Look for "options" in the records and copy every line that has it.

DATASET EXTRACT:
<<<<

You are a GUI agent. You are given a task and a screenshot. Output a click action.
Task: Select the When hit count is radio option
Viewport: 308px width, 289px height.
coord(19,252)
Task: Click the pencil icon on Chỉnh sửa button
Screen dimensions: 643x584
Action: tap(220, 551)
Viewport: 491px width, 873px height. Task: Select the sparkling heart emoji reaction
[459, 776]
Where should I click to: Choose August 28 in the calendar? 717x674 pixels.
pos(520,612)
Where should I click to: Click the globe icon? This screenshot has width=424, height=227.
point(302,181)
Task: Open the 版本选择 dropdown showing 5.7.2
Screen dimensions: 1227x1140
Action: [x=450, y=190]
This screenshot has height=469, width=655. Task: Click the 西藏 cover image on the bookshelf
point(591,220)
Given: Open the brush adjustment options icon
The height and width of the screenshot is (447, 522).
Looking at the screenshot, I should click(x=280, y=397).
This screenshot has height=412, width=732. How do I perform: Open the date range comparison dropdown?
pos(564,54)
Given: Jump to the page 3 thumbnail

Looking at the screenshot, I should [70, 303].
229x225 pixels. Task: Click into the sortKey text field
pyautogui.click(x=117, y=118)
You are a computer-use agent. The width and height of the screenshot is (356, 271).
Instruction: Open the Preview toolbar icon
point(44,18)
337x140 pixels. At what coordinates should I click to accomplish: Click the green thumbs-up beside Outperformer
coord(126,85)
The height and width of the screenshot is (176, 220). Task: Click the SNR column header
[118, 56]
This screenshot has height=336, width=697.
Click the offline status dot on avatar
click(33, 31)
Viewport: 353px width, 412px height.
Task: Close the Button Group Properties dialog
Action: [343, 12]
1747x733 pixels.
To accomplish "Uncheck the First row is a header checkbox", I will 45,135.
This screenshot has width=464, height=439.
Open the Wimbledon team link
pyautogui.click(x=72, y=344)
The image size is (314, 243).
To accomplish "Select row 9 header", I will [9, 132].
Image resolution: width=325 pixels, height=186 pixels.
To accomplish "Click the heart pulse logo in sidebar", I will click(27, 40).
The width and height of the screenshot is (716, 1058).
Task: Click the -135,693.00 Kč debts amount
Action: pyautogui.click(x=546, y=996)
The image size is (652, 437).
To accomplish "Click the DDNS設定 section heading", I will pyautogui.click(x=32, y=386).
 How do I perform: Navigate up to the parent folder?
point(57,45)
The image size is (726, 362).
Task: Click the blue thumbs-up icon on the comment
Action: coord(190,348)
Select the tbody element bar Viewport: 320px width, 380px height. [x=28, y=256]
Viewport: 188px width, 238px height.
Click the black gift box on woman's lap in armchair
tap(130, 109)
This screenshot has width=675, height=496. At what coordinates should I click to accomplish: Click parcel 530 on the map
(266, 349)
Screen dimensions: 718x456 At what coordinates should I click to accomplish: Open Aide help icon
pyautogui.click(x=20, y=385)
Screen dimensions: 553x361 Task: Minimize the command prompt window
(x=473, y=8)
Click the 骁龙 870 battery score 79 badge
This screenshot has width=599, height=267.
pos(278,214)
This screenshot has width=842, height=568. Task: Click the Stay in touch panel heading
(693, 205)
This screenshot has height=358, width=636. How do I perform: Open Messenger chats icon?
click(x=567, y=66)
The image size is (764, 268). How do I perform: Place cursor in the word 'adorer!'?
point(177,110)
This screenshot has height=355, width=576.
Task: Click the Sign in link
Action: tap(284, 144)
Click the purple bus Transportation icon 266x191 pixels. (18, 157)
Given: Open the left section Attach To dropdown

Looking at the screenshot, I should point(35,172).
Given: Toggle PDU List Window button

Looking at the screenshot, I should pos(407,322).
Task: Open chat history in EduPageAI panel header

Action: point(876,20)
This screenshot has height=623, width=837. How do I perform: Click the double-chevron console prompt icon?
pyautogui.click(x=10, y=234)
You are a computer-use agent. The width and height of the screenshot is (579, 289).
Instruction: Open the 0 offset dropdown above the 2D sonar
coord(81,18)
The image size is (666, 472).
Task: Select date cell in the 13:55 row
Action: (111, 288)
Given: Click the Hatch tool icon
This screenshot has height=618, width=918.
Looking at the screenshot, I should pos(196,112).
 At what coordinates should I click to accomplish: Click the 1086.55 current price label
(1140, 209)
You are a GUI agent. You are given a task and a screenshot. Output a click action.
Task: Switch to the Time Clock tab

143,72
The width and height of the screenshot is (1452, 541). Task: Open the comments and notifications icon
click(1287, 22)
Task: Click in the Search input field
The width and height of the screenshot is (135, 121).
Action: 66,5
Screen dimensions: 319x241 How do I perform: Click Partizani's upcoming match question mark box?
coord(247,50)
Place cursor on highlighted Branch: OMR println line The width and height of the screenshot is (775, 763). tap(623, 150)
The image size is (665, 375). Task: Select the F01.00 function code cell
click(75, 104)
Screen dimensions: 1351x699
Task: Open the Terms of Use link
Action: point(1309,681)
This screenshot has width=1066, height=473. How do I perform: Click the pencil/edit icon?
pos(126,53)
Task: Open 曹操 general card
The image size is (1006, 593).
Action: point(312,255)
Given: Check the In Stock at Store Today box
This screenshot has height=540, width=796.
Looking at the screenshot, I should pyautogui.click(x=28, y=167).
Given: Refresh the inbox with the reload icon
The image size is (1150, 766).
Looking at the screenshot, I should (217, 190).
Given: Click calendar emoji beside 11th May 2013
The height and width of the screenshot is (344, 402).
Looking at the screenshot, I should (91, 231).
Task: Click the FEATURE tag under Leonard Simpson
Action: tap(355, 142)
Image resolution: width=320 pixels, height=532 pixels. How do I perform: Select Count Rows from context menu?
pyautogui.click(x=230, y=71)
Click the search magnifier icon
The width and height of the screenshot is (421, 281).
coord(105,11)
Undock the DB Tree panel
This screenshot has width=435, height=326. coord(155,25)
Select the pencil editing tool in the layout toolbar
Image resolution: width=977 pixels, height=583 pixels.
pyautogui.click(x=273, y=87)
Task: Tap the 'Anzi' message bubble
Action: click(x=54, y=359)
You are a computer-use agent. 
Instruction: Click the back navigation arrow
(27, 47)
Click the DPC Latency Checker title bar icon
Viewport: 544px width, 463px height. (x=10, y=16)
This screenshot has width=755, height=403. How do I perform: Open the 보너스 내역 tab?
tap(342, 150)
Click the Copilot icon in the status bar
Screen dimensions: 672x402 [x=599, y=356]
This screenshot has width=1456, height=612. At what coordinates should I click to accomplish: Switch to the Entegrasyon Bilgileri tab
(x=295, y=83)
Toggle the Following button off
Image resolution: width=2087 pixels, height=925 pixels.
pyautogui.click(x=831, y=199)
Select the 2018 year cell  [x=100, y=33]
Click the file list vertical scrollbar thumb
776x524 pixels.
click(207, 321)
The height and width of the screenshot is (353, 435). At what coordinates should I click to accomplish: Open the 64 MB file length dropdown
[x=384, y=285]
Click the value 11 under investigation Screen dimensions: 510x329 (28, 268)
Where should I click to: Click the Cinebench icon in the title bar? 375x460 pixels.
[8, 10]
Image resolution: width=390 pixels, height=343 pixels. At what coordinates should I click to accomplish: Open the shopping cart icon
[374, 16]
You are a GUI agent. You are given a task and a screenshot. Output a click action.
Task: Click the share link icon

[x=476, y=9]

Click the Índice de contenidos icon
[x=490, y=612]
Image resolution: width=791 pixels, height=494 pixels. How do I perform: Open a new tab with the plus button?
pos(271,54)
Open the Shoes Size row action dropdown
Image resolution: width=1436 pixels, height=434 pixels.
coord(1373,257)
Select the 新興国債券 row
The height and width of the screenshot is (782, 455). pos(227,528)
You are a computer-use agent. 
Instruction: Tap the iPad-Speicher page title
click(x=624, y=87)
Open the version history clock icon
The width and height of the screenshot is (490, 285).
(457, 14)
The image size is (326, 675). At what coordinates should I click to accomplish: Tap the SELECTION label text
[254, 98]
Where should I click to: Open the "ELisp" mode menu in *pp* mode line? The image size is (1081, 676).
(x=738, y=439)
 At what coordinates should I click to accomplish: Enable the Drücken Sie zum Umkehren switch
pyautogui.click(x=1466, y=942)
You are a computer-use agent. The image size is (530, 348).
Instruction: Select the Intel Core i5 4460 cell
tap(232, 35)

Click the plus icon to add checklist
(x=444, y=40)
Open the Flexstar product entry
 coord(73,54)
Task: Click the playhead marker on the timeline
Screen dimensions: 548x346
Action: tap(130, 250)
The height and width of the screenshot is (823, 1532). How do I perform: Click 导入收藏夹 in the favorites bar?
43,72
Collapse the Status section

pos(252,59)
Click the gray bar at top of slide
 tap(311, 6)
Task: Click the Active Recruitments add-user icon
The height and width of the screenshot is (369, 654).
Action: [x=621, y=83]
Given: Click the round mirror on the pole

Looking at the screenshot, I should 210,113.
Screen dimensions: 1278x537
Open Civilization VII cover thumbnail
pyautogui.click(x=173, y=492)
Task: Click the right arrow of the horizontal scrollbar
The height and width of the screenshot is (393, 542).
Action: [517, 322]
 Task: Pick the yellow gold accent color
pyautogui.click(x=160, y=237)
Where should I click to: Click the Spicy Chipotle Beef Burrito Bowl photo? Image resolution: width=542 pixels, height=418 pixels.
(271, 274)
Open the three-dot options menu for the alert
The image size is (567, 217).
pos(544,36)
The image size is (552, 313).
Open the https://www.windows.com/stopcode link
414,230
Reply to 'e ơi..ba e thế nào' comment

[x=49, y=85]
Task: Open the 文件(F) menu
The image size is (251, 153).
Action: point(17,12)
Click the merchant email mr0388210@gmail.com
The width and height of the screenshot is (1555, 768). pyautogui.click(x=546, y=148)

>>>>

RESULT OF THE TASK:
Given: Open the brush adjustment options icon
Open the three-dot options menu for the alert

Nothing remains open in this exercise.